Atlanta Mayor Andre Dickens in a written statement said Delta “plays an integral role in our economy through workforce opportunities, community investments and meaningful partnerships.”

One example of business driving more departures is Delta adding flights to Seoul, South Korea, Esposito said. Between Delta and its joint venture partner Korean Air, Delta now has three daily flights from Atlanta to Seoul’s Incheon Airport, he said.

With “the investment in the Southeast by Korean companies, especially the auto industry, there’s a really big tie now,” Esposito said. That includes Hyundai Motor Group, which is building a $7.6 billion electric vehicle factory near Savannah, Qcells with a $2.5 billion expansion in its Georgia solar panel production footprint and a $5 billion electric vehicle battery plant in Bartow County as a partnership between Hyundai and SK On.

But among the flights not being added back in Atlanta is a route to Shanghai, Esposito acknowledged. Demand for travel between the U.S. and China is “still down significantly from pre-pandemic levels,” he said. “Almost every international destination is back … if not stronger than 2019, except China, and we’ve seen business much slower to return to that market.”

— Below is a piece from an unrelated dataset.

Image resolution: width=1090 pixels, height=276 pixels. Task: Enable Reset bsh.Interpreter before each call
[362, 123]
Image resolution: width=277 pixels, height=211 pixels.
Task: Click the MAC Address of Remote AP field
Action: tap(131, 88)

An added challenge is that U.S. airlines now can’t fly over Russian airspace, meaning it would take much longer to get to Shanghai than it did in 2019, which makes it “almost unfeasible,” Esposito said. That also makes it more difficult to fly to India, he said.

New Sky Club under construction

Hartsfield-Jackson already strains during busy periods with long lines for security screening and parking shortages.

Esposito said Delta is investing to improve the experience for its premium customers, including preparing to open a new 26,000-square-foot Sky Club on Concourse D in April, which has been under construction as the airport also works on a long-term project to widen the entire concourse.

“There’s a considerable amount of money that between us and the airport and the city of Atlanta invested,” Esposito said. “We’re kind of on a continuous improvement with the Atlanta airport.”